Data to process Start Marker
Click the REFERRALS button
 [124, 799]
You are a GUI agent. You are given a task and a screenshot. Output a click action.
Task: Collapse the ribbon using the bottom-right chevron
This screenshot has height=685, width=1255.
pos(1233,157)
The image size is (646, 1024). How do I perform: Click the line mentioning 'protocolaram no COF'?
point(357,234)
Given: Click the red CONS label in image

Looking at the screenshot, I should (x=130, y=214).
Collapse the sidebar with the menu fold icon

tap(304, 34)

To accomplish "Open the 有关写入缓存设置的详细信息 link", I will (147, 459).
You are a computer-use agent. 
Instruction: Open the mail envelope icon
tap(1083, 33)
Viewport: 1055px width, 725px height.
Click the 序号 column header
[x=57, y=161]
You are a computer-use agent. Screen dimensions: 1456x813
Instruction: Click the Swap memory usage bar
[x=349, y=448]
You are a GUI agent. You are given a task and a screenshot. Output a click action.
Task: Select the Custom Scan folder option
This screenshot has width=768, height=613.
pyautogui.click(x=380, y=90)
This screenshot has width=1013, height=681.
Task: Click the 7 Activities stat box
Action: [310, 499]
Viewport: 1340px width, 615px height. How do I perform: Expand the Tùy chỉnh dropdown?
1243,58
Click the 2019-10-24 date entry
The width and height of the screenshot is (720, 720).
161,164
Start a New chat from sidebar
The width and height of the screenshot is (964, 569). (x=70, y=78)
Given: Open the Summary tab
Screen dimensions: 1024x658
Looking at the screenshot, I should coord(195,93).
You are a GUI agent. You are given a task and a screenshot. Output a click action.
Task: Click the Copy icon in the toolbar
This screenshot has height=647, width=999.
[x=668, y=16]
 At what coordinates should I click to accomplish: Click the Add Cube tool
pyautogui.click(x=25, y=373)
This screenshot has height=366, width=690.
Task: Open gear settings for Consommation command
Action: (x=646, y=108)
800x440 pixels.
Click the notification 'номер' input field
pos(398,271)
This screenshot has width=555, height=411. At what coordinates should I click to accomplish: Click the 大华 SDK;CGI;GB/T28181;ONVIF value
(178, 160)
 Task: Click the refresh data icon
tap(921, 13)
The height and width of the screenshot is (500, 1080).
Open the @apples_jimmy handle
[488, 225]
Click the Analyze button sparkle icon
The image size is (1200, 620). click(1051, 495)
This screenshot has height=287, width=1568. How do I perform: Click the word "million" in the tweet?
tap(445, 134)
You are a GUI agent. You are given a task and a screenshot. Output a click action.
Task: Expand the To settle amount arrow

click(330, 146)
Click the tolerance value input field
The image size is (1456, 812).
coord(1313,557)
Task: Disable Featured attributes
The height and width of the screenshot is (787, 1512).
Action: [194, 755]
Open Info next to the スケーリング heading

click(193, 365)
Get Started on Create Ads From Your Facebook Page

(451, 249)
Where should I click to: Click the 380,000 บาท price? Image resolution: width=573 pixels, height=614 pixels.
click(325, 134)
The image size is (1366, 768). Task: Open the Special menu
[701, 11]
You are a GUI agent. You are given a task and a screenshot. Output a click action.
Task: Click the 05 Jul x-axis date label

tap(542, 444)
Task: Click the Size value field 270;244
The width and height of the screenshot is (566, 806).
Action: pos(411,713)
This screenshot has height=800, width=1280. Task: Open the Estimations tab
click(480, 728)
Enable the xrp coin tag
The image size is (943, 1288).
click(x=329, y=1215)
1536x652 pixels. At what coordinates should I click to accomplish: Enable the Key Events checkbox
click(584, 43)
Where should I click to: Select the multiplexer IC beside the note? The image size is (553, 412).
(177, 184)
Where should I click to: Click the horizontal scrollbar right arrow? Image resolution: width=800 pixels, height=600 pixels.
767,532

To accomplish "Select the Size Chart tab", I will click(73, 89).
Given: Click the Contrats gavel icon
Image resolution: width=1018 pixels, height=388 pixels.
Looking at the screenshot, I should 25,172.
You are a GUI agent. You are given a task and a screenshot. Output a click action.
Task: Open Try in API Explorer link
Data to process End Marker
### What the task asks
Repeat every line of the data, exactly and in full.

### Result for this exercise
Click the REFERRALS button
 [124, 799]
You are a GUI agent. You are given a task and a screenshot. Output a click action.
Task: Collapse the ribbon using the bottom-right chevron
This screenshot has height=685, width=1255.
pos(1233,157)
The image size is (646, 1024). How do I perform: Click the line mentioning 'protocolaram no COF'?
point(357,234)
Given: Click the red CONS label in image

Looking at the screenshot, I should (x=130, y=214).
Collapse the sidebar with the menu fold icon

tap(304, 34)

To accomplish "Open the 有关写入缓存设置的详细信息 link", I will (147, 459).
You are a computer-use agent. 
Instruction: Open the mail envelope icon
tap(1083, 33)
Viewport: 1055px width, 725px height.
Click the 序号 column header
[x=57, y=161]
You are a computer-use agent. Screen dimensions: 1456x813
Instruction: Click the Swap memory usage bar
[x=349, y=448]
You are a GUI agent. You are given a task and a screenshot. Output a click action.
Task: Select the Custom Scan folder option
This screenshot has width=768, height=613.
pyautogui.click(x=380, y=90)
This screenshot has width=1013, height=681.
Task: Click the 7 Activities stat box
Action: [310, 499]
Viewport: 1340px width, 615px height. How do I perform: Expand the Tùy chỉnh dropdown?
1243,58
Click the 2019-10-24 date entry
The width and height of the screenshot is (720, 720).
161,164
Start a New chat from sidebar
The width and height of the screenshot is (964, 569). (x=70, y=78)
Given: Open the Summary tab
Screen dimensions: 1024x658
Looking at the screenshot, I should coord(195,93).
You are a GUI agent. You are given a task and a screenshot. Output a click action.
Task: Click the Copy icon in the toolbar
This screenshot has height=647, width=999.
[x=668, y=16]
 At what coordinates should I click to accomplish: Click the Add Cube tool
pyautogui.click(x=25, y=373)
This screenshot has height=366, width=690.
Task: Open gear settings for Consommation command
Action: (x=646, y=108)
800x440 pixels.
Click the notification 'номер' input field
pos(398,271)
This screenshot has width=555, height=411. At what coordinates should I click to accomplish: Click the 大华 SDK;CGI;GB/T28181;ONVIF value
(178, 160)
 Task: Click the refresh data icon
tap(921, 13)
The height and width of the screenshot is (500, 1080).
Open the @apples_jimmy handle
[488, 225]
Click the Analyze button sparkle icon
The image size is (1200, 620). click(1051, 495)
This screenshot has height=287, width=1568. How do I perform: Click the word "million" in the tweet?
tap(445, 134)
You are a GUI agent. You are given a task and a screenshot. Output a click action.
Task: Expand the To settle amount arrow

click(330, 146)
Click the tolerance value input field
The image size is (1456, 812).
coord(1313,557)
Task: Disable Featured attributes
The height and width of the screenshot is (787, 1512).
Action: [194, 755]
Open Info next to the スケーリング heading

click(193, 365)
Get Started on Create Ads From Your Facebook Page

(451, 249)
Where should I click to: Click the 380,000 บาท price? Image resolution: width=573 pixels, height=614 pixels.
click(325, 134)
The image size is (1366, 768). Task: Open the Special menu
[701, 11]
You are a GUI agent. You are given a task and a screenshot. Output a click action.
Task: Click the 05 Jul x-axis date label

tap(542, 444)
Task: Click the Size value field 270;244
The width and height of the screenshot is (566, 806).
Action: pos(411,713)
This screenshot has height=800, width=1280. Task: Open the Estimations tab
click(480, 728)
Enable the xrp coin tag
The image size is (943, 1288).
click(x=329, y=1215)
1536x652 pixels. At what coordinates should I click to accomplish: Enable the Key Events checkbox
click(584, 43)
Where should I click to: Select the multiplexer IC beside the note? The image size is (553, 412).
(177, 184)
Where should I click to: Click the horizontal scrollbar right arrow? Image resolution: width=800 pixels, height=600 pixels.
767,532

To accomplish "Select the Size Chart tab", I will click(73, 89).
Given: Click the Contrats gavel icon
Image resolution: width=1018 pixels, height=388 pixels.
Looking at the screenshot, I should 25,172.
You are a GUI agent. You are given a task and a screenshot. Output a click action.
Task: Open Try in API Explorer link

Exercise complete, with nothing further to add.